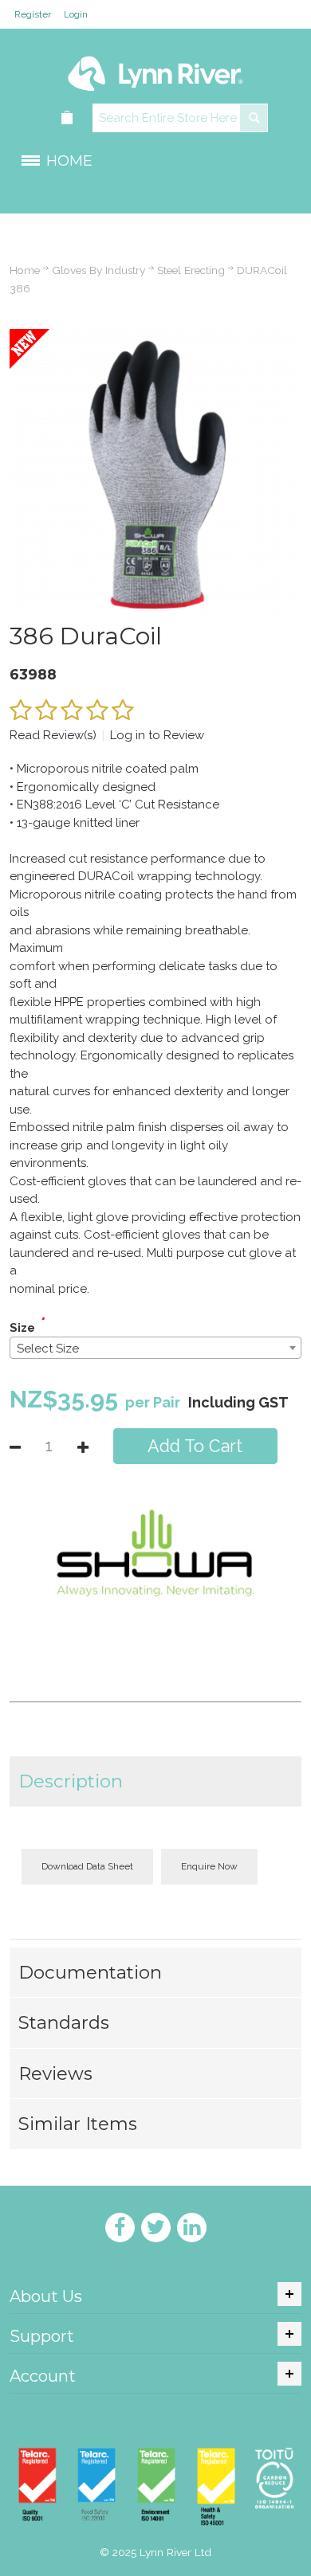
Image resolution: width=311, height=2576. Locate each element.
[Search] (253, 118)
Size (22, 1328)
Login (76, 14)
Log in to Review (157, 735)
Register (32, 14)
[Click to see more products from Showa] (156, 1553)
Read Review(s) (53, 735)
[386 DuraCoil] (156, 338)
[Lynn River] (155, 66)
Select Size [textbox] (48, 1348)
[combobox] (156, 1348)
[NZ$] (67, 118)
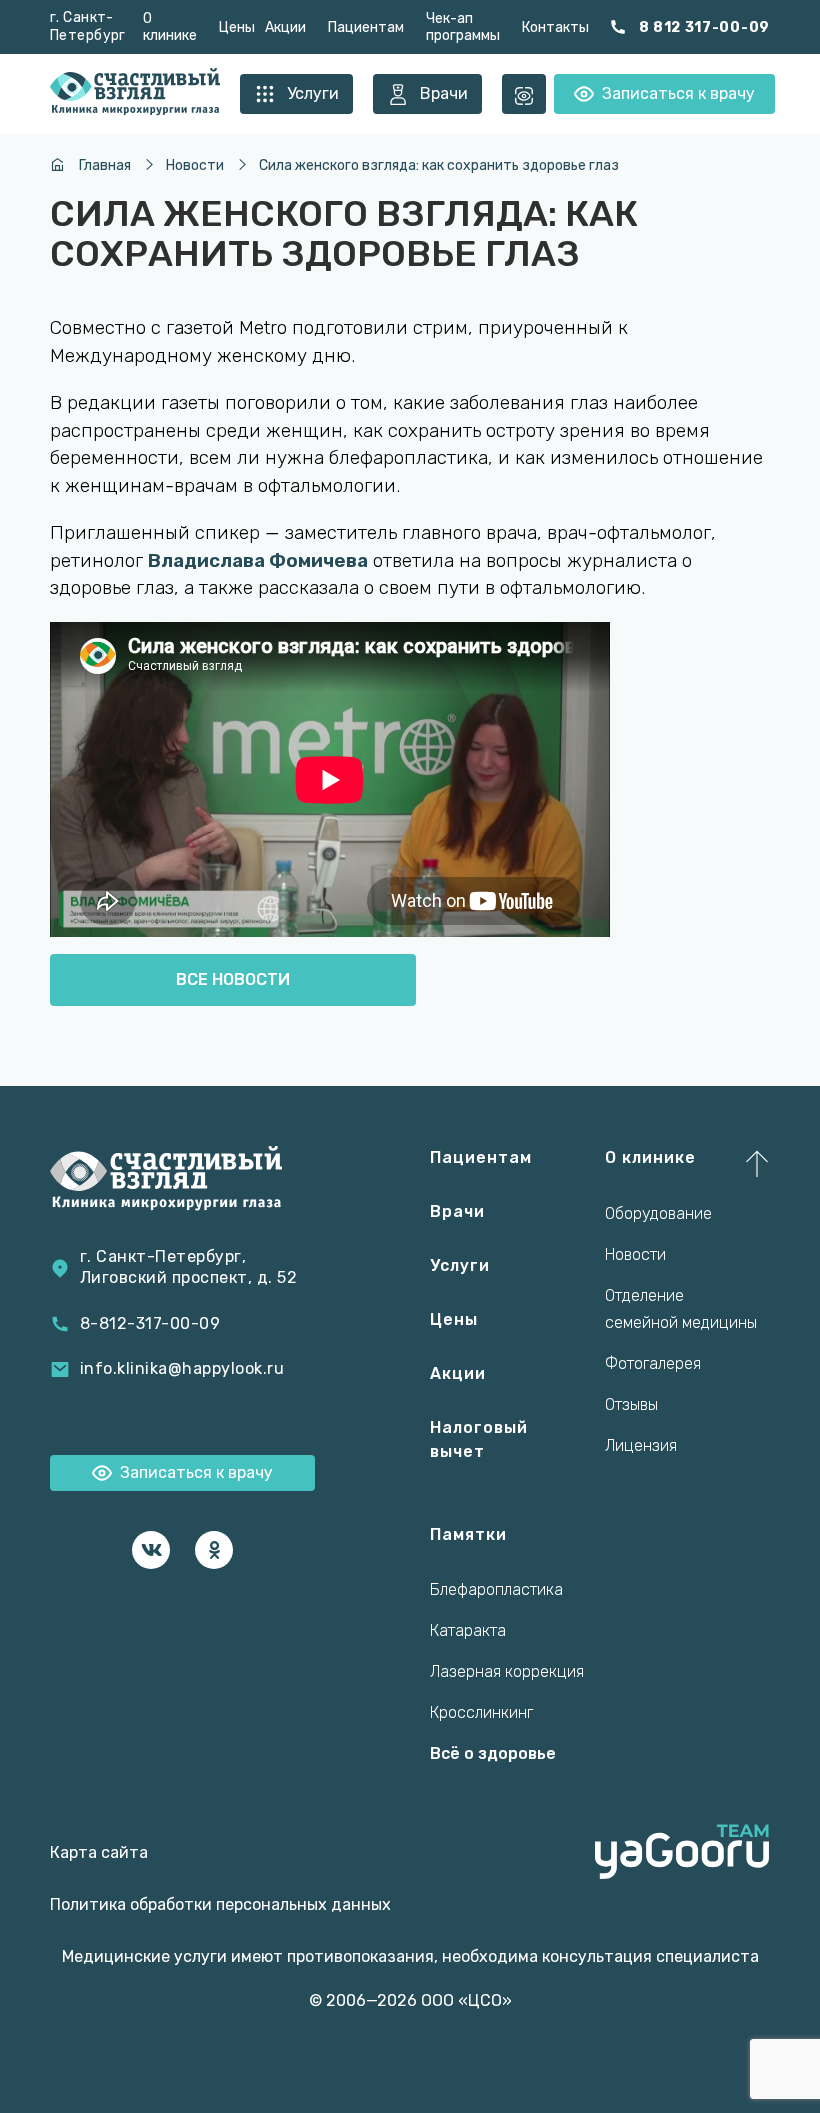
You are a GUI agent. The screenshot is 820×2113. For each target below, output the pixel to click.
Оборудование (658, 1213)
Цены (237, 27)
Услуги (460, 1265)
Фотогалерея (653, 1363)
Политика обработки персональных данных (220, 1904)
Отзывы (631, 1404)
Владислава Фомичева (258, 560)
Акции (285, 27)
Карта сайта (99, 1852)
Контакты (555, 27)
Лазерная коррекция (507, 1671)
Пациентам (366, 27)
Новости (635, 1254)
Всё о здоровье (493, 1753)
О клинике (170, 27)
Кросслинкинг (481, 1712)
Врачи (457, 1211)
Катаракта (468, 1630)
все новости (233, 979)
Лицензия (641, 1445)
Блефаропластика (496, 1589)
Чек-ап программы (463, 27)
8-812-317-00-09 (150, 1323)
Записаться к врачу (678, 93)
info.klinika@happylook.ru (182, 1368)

...

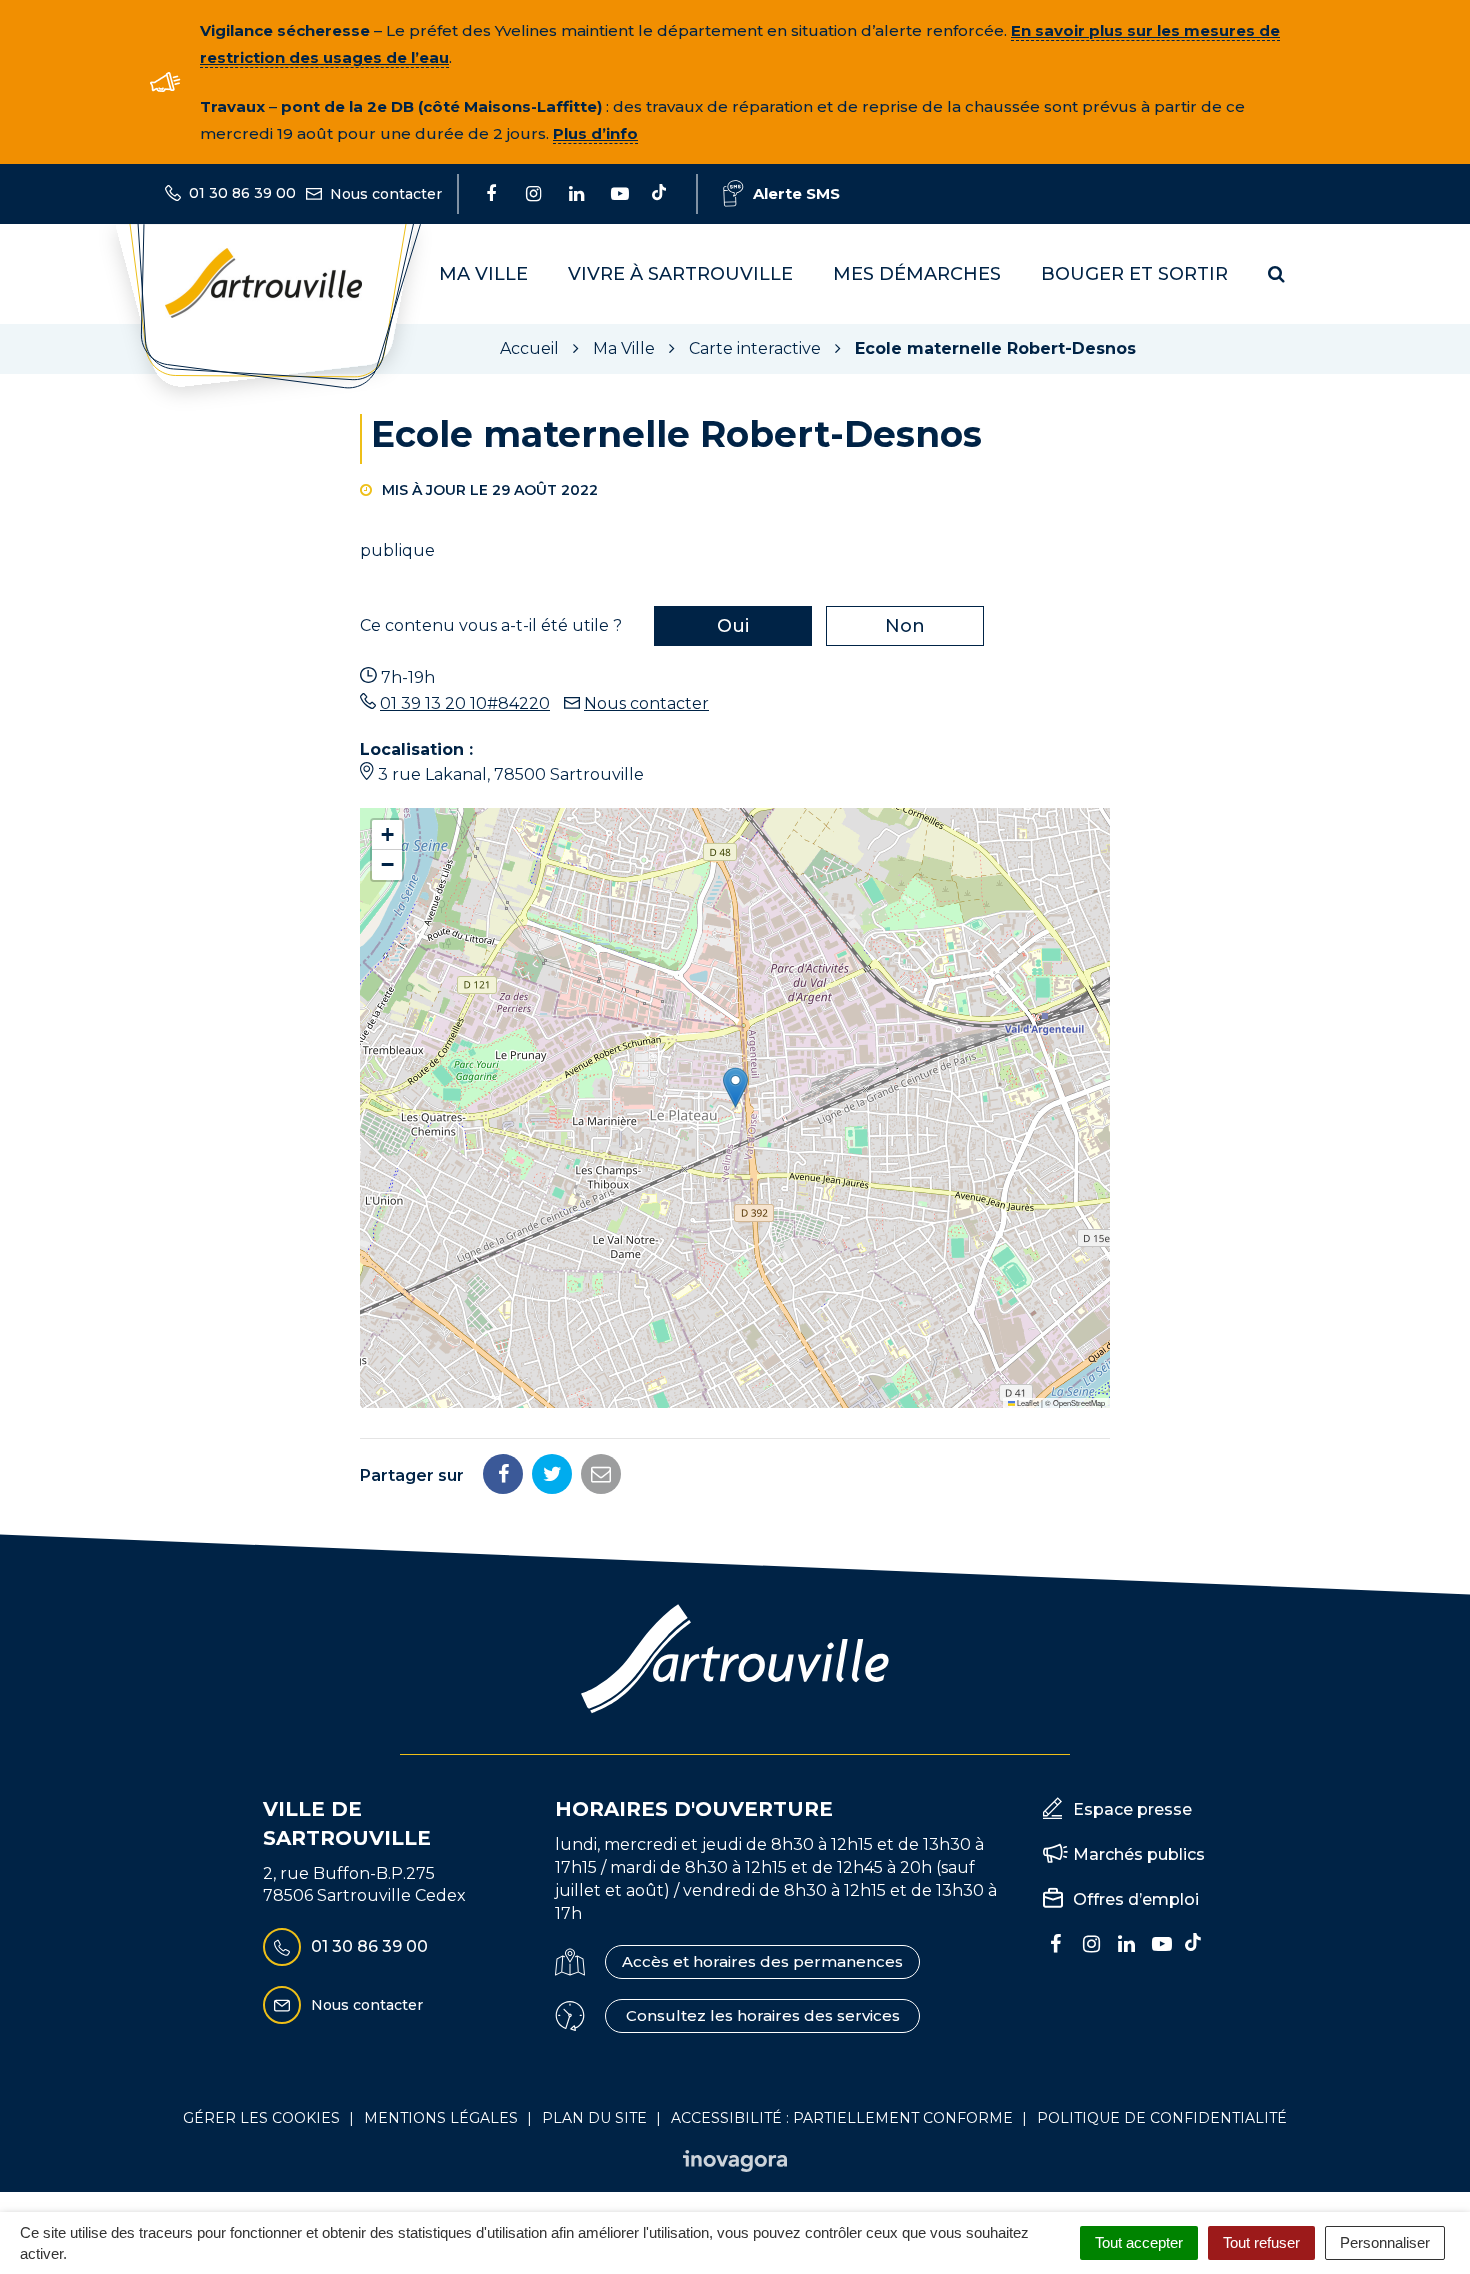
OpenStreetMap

* * *

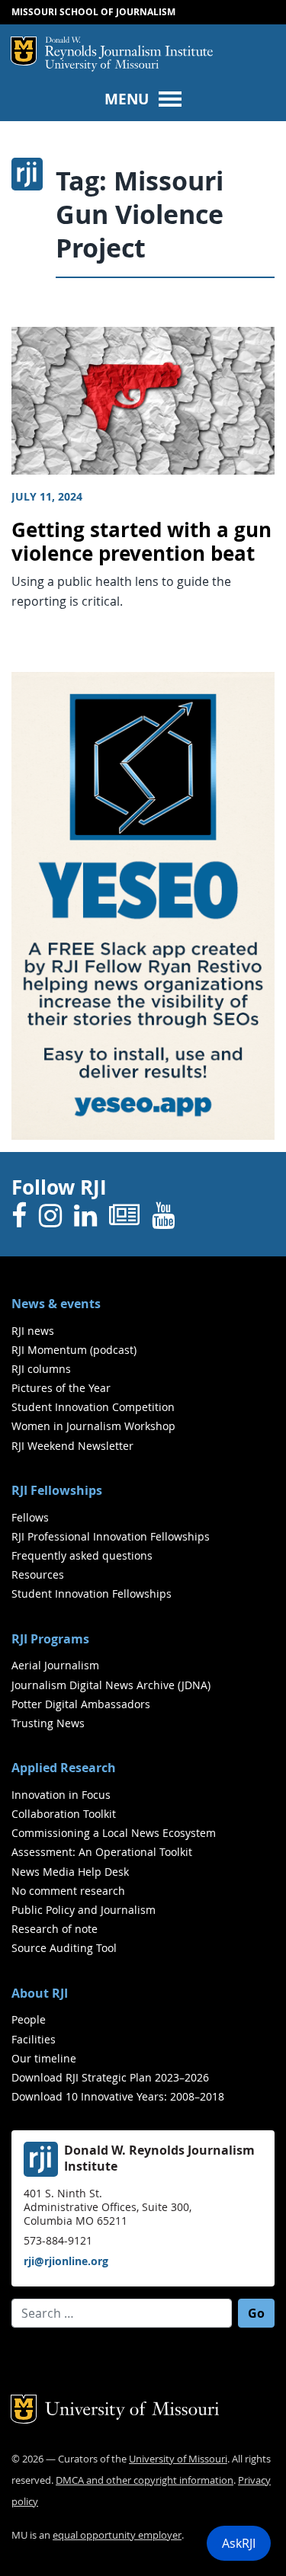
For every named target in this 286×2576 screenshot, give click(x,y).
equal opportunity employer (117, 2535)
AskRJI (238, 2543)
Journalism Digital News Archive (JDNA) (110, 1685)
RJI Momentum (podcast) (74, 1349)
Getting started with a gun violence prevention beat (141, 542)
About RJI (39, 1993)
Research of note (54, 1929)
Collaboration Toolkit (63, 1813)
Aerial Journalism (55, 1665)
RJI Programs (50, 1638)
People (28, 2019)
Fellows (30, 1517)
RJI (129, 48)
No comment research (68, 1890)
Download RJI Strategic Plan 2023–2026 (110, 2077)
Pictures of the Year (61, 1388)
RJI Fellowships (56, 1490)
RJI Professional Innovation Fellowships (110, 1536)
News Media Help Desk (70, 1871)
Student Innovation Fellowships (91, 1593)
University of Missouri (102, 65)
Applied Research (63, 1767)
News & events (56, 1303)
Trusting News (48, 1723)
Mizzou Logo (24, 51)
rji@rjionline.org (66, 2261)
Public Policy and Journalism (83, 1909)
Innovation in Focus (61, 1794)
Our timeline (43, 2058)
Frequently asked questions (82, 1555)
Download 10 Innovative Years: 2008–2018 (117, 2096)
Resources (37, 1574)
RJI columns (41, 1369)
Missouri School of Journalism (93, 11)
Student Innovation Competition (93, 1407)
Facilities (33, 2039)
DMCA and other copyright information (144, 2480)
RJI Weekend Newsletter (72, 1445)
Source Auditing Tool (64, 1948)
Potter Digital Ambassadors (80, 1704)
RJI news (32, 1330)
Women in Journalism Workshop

▶ **HOW TO COMPLETE THIS TASK**
In the listing above, the lines from the one containing "About RJI (39, 1993)" through the one containing "Women in Journalism Workshop" must be set down exactly, with no other lines.

▶ **ANSWER BOX**
About RJI (39, 1993)
Research of note (54, 1929)
Collaboration Toolkit (63, 1813)
Aerial Journalism (55, 1665)
RJI Programs (50, 1638)
People (28, 2019)
Fellows (30, 1517)
RJI (129, 48)
No comment research (68, 1890)
Download RJI Strategic Plan 2023–2026 (110, 2077)
Pictures of the Year (61, 1388)
RJI Fellowships (56, 1490)
RJI Professional Innovation Fellowships (110, 1536)
News Media Help Desk (70, 1871)
Student Innovation Fellowships (91, 1593)
University of Missouri (102, 65)
Applied Research (63, 1767)
News & events (56, 1303)
Trusting News (48, 1723)
Mizzou Logo (24, 51)
rji@rjionline.org (66, 2261)
Public Policy and Journalism (83, 1909)
Innovation in Focus (61, 1794)
Our timeline (43, 2058)
Frequently asked questions (82, 1555)
Download 10 Innovative Years: 2008–2018 (117, 2096)
Resources (37, 1574)
RJI columns (41, 1369)
Missouri School of Journalism (93, 11)
Student Innovation Competition (93, 1407)
Facilities (33, 2039)
DMCA and other copyright information (144, 2480)
RJI Weekend Newsletter (72, 1445)
Source Auditing Tool (64, 1948)
Potter Digital Ambassadors (80, 1704)
RJI news (32, 1330)
Women in Journalism Workshop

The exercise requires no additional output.